PostPosted: Thu Aug 04, 2016 10:09 am    Post subject: after --update @world all cores now report same load Reply with quote

For years I've been using 'gkrellm' to visually monitor the system hardware.
The system has an Intel quad core that gets virtualized to eight cores.
gkrellm shows graphs for all eight cores.

Previous to a recent 'emerge --update --newuse --deep --with-bdeps=y @world',
the cores' graphs were all quite different for any one task. Small tasks might
show a couple of thin spikes in the first two or three cores' graphs with nothing
at all or at least substantially less spikes and noise for any of the other cores.

A medium sized task would create more and larger spikes with more floor noise,
and affect more cores.

With larger projects, compiling the kernel or chromium, etc., causing the cores'
noise levels to be quite high with some spikes higher still, across ALL cores more
or less equally.

Now, after the --update @world, a simple task produces one or two spikes and no
noise floor and is shown *identically* across all eight cores' charts, when it should only
occupy a core or two.

So, basically, now all cores show the same graphs regardless of the size of the current task.
And the graphs seem to all be showing higher levels generally.

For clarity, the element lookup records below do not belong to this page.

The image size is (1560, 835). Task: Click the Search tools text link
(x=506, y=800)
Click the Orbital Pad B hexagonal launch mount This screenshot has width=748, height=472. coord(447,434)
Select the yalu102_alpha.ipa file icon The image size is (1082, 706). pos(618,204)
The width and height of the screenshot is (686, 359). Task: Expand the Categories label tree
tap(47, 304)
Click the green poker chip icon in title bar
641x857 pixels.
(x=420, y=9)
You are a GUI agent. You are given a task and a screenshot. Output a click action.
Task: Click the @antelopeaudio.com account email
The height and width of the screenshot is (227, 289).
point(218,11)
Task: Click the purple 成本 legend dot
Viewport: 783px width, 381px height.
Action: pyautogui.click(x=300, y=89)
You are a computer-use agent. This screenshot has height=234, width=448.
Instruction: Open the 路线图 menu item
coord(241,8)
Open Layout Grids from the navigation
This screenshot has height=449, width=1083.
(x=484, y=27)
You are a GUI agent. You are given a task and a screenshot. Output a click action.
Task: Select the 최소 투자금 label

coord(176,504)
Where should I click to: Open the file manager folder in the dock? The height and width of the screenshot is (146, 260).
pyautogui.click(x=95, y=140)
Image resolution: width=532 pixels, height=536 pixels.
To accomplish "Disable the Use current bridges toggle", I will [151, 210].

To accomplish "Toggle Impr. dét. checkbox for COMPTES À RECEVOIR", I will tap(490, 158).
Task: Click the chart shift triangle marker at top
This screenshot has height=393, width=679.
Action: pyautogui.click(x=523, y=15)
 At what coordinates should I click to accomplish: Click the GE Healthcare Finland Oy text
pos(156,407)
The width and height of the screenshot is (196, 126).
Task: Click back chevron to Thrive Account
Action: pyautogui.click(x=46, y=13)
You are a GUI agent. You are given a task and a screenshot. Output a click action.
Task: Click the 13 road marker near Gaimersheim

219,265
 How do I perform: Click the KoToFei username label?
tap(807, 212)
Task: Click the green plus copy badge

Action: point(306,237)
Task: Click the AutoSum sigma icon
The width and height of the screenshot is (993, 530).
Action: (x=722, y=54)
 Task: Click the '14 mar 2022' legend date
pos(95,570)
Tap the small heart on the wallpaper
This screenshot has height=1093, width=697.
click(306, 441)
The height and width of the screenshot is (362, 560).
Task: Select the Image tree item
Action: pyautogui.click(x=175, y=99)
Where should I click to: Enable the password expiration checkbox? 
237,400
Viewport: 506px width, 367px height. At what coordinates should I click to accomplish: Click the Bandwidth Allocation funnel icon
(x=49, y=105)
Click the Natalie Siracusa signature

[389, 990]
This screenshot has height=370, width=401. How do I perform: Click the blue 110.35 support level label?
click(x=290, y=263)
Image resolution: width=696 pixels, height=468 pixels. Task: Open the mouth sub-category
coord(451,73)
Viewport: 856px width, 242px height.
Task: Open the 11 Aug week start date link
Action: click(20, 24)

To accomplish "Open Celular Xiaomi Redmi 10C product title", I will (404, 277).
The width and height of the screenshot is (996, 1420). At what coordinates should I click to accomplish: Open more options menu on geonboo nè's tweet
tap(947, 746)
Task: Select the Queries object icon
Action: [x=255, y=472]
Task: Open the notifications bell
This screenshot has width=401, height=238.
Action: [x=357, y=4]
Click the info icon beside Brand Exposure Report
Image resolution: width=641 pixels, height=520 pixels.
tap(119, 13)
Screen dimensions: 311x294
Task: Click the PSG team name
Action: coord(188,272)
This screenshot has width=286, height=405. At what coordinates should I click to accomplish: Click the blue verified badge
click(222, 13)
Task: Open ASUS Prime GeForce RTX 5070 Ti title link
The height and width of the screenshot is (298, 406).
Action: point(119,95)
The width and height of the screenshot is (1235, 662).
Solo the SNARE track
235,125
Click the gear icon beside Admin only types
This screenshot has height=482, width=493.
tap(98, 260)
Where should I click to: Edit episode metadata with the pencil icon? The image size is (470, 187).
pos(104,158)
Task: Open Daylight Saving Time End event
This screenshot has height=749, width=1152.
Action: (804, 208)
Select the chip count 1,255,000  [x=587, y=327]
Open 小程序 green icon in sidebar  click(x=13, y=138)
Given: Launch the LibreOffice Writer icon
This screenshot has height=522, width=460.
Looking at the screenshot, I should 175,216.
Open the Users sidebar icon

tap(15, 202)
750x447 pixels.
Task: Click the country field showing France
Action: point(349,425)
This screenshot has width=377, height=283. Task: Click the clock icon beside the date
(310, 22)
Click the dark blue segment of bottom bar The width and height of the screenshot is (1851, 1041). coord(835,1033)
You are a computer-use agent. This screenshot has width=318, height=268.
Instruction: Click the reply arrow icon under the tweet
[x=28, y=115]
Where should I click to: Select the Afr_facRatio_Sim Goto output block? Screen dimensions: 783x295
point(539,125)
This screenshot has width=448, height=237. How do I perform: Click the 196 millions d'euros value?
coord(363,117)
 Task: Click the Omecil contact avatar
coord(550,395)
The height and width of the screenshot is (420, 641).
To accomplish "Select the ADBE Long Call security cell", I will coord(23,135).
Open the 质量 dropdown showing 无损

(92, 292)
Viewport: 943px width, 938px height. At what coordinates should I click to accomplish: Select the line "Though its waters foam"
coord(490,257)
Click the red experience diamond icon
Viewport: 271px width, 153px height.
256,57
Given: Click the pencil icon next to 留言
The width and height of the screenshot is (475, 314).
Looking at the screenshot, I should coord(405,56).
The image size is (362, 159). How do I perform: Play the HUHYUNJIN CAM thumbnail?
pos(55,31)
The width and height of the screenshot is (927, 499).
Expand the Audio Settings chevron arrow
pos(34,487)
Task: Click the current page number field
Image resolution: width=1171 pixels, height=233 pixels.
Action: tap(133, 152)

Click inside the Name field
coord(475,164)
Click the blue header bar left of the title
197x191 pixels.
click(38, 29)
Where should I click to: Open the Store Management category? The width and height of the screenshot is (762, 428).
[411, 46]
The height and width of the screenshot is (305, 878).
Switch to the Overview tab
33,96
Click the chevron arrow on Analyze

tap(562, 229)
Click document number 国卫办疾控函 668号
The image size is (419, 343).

It's unusual for this machine.

The --update @world did not include a kernel (4.1.12) upgrade.

An upgrade for 'gkrellm' made no difference in the new behavior.
'htop' was reporting the same as gkrellm, approximately equal loads across all cores.


To summarize, if gkrellm and htop are correct, since the --update @world update
the same old tasks are causing the cores to do more work, which gets distributed
across more cores than ever before, regardless the size of the task.


Anyone have any ideas on why this change might have occurred?

thanks

-------------------
machine info

# uname -a
Linux localhost 4.1.12-gentoo #13 SMP Sun Jan 3 11:56:12 PST 2016 x86_64 Intel(R) Core(TM) i7-4820K CPU @ 3.70GHz GenuineIntel GNU/Linux

with 32GB of memory.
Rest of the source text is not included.